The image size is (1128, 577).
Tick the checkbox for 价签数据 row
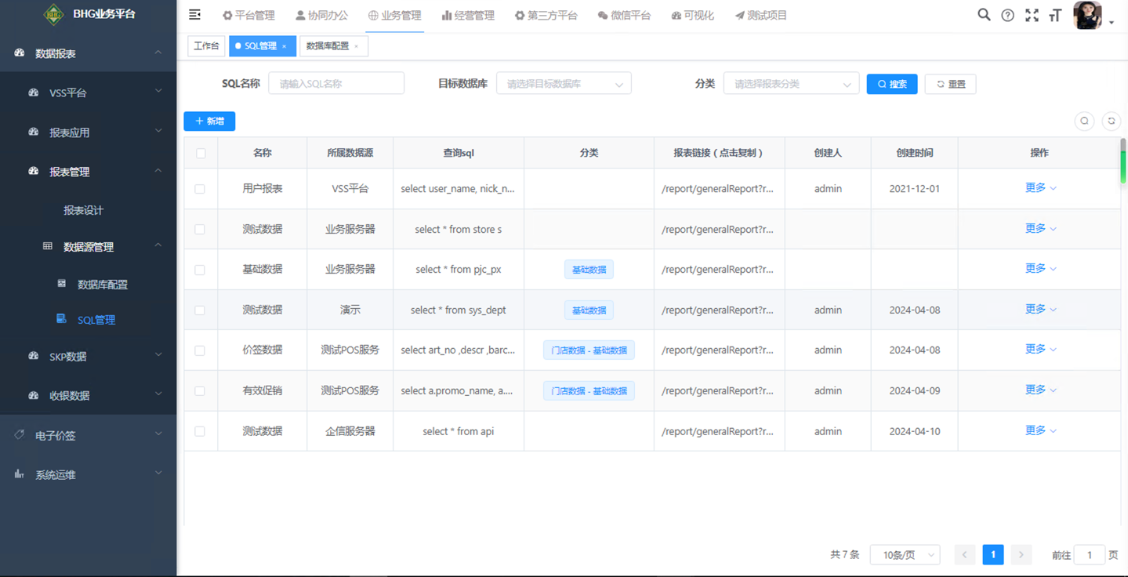[200, 350]

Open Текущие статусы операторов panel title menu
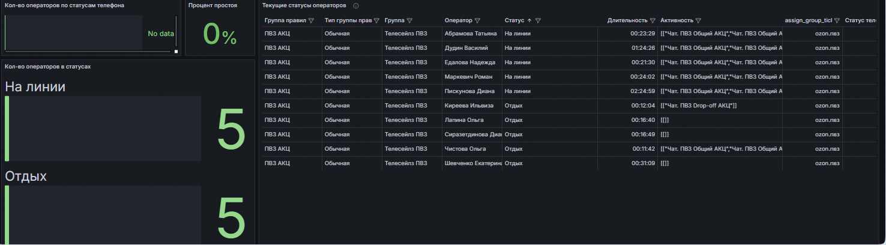pos(304,5)
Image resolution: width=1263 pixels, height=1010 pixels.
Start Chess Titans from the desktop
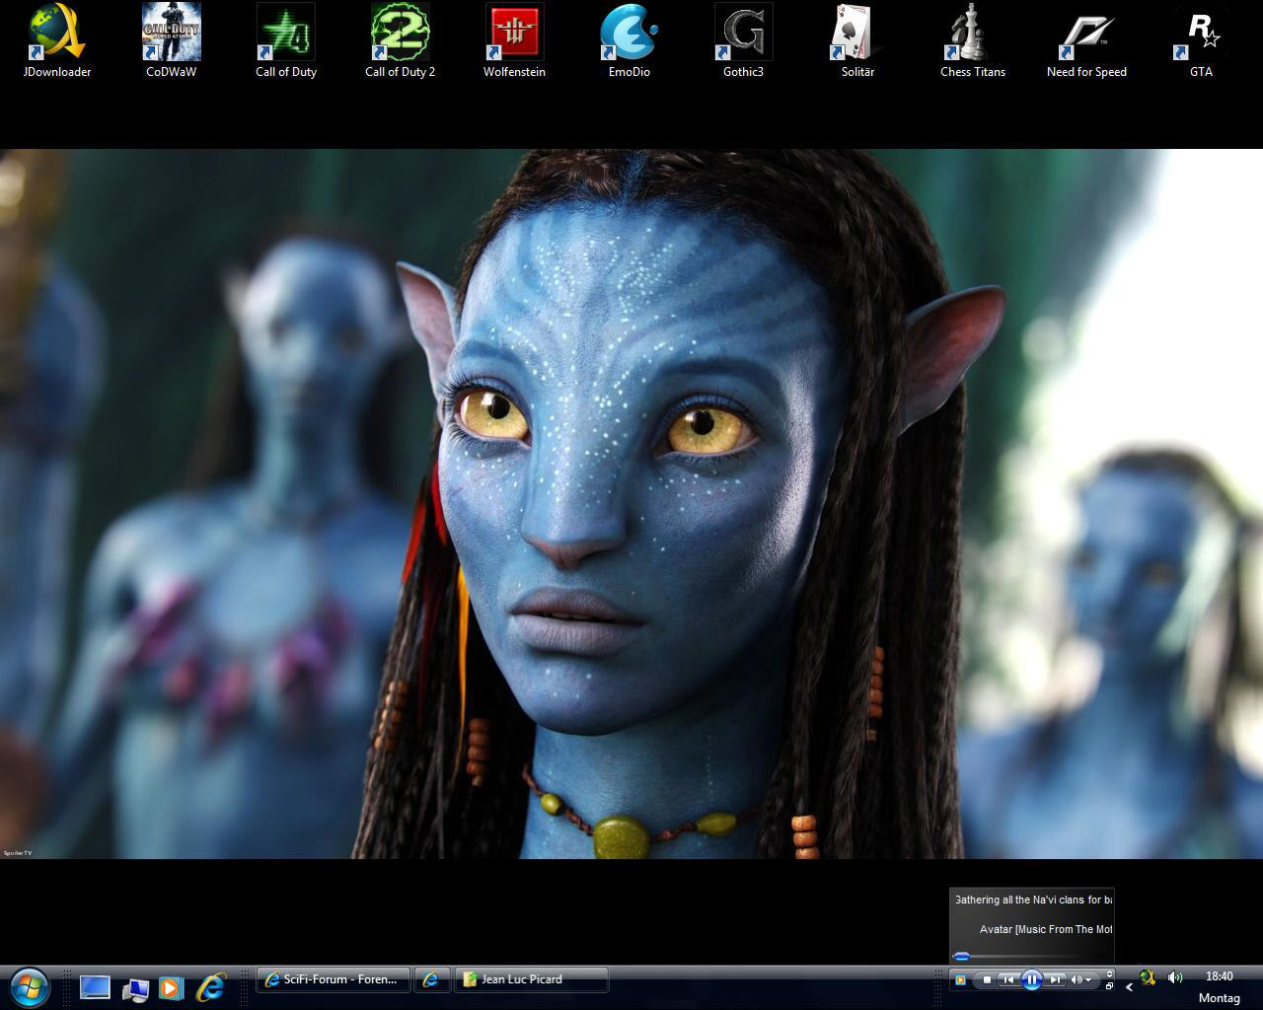tap(972, 34)
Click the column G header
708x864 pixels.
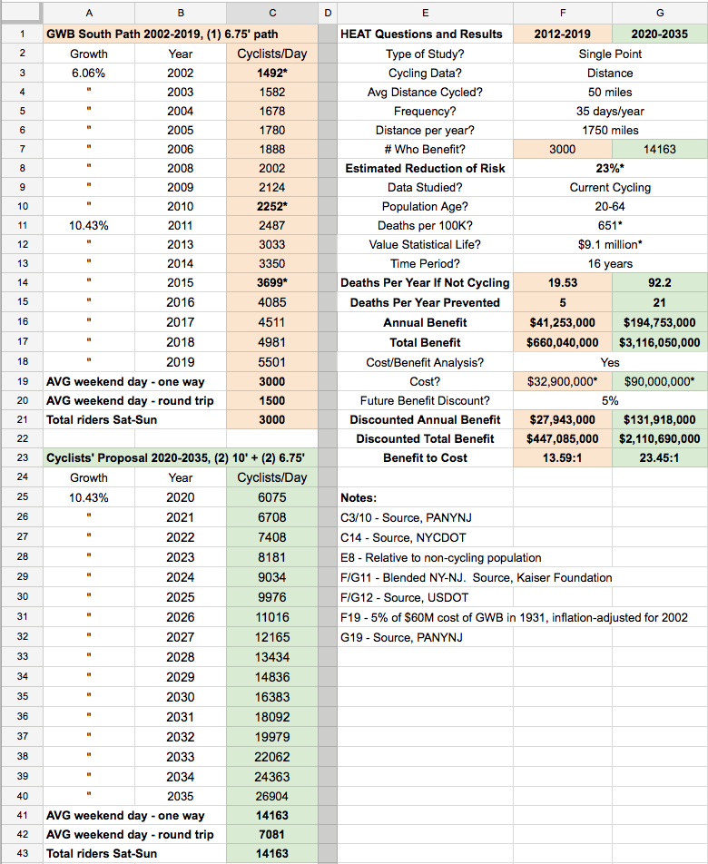click(x=659, y=13)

-*-

All lines from the one that contains "Start Chess Titans from the desktop" through the last line of the data should be retyped exactly, with the pictures left out.

Start Chess Titans from the desktop
tap(972, 34)
Click the column G header
708x864 pixels.
click(x=659, y=13)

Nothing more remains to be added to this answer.